Quote from BigFunky:
I have noticed that you make this sort of statement quite often, and I'm not sure whether you do mean it literally and are a bit confused on what's happening or mean it figuratively - but in the least I think it may be confusing to those people reading who don't know any better.
I just want to point out that the CPU is not sitting idly by while the ram is taking care of the rest, the CPU is doing everything.
For running most trading software, as being discussed, when you start up an application you see a spike in the CPU usage as it loads the program and sets everything up. The CPU usage then drops right down again, not because the ram has taken over, but simply because there is much less to do. That is, running the program is much less demanding than the initial loading.

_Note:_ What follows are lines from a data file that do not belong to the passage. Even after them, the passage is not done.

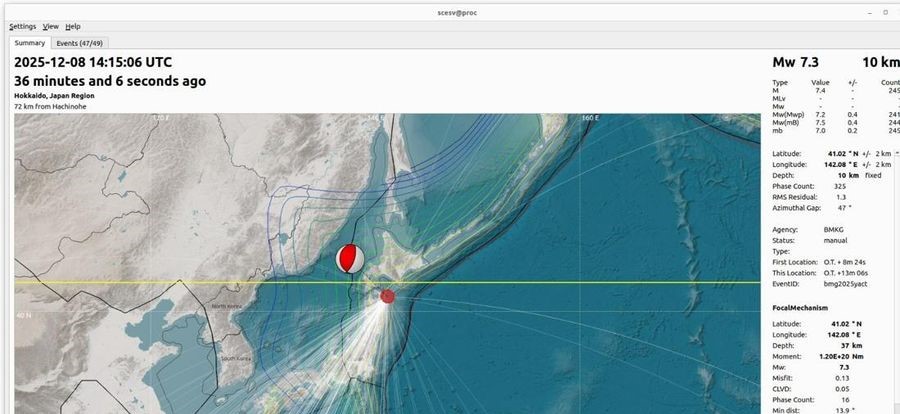Click scroll-up arrow in info panel

[896, 152]
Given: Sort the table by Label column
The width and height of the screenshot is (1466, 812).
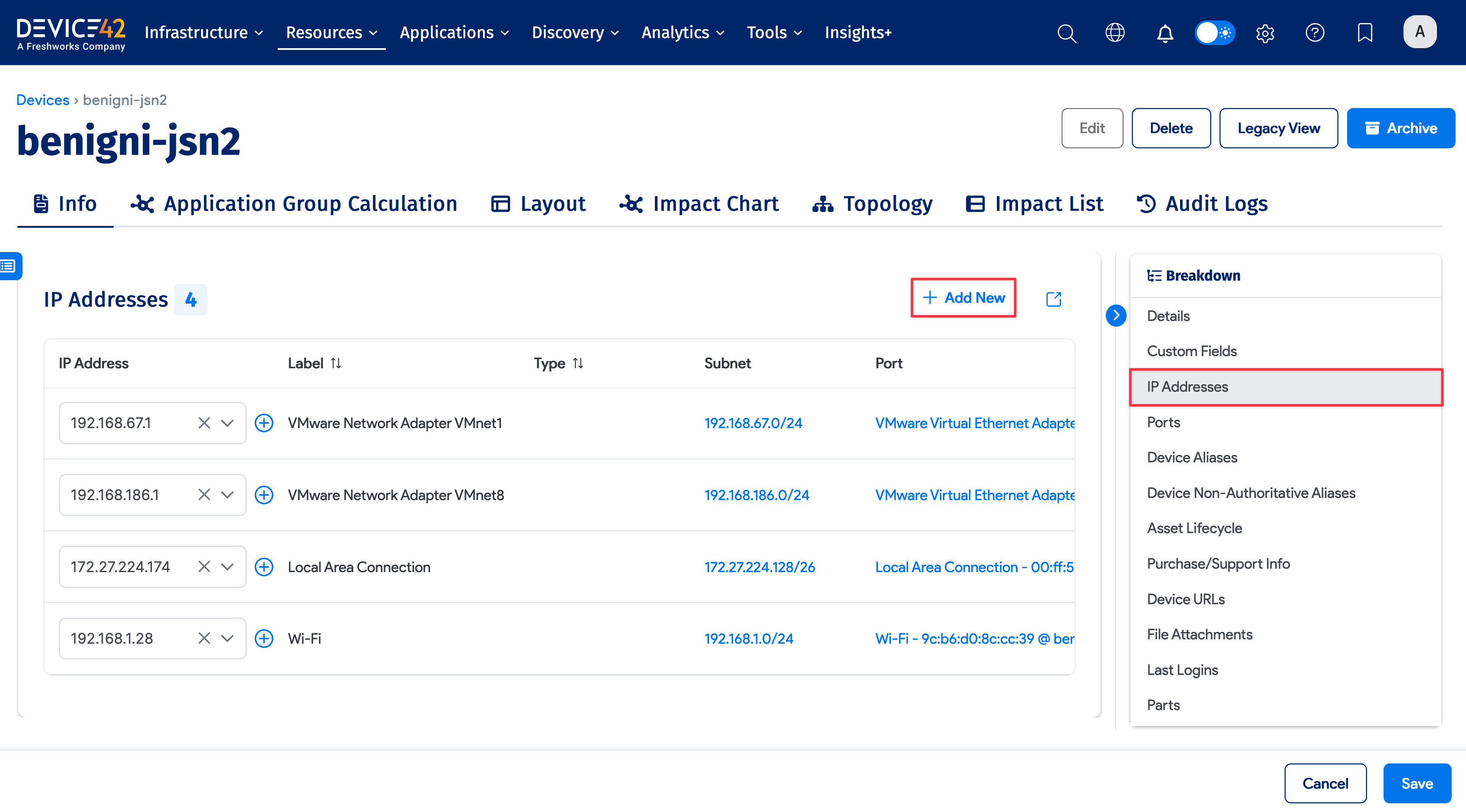Looking at the screenshot, I should point(336,363).
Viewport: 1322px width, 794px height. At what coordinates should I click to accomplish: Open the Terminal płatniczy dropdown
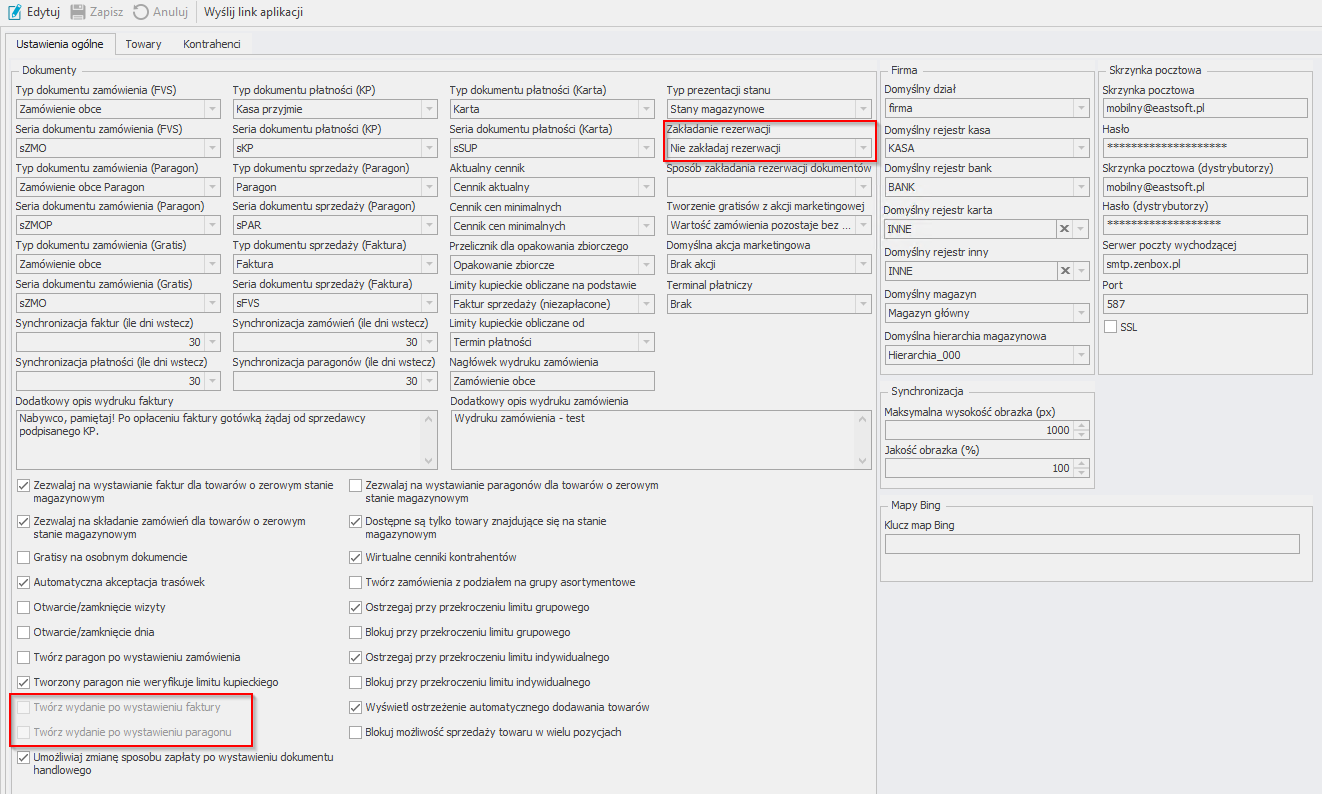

When the program is running, typically tick information comes in from the broker, the CPU places it in ram for ready access, and potentially also stores it on the hard drive. The CPU then updates the chart based on the parameters of the charting program. The ram does nothing but act as a storage box, because that is all it does and can do. All functions, executables, instructions, or whatever you want to call the demands of the program being run, are performed by the CPU. The reason the CPU usage is so low most of the time is because it has little to do. Charting programs are easy to run and take little of the CPU's time (except maybe wildly inefficient Java based charts like TWS).
Basically what I'm getting at is that nothing runs from ram - not in the sense that the ram runs the program while the CPU waits. The only instructions that aren't executed by the CPU are performed by the GPU in particular circumstances when it can, like 3d graphics and some video encoding/decoding.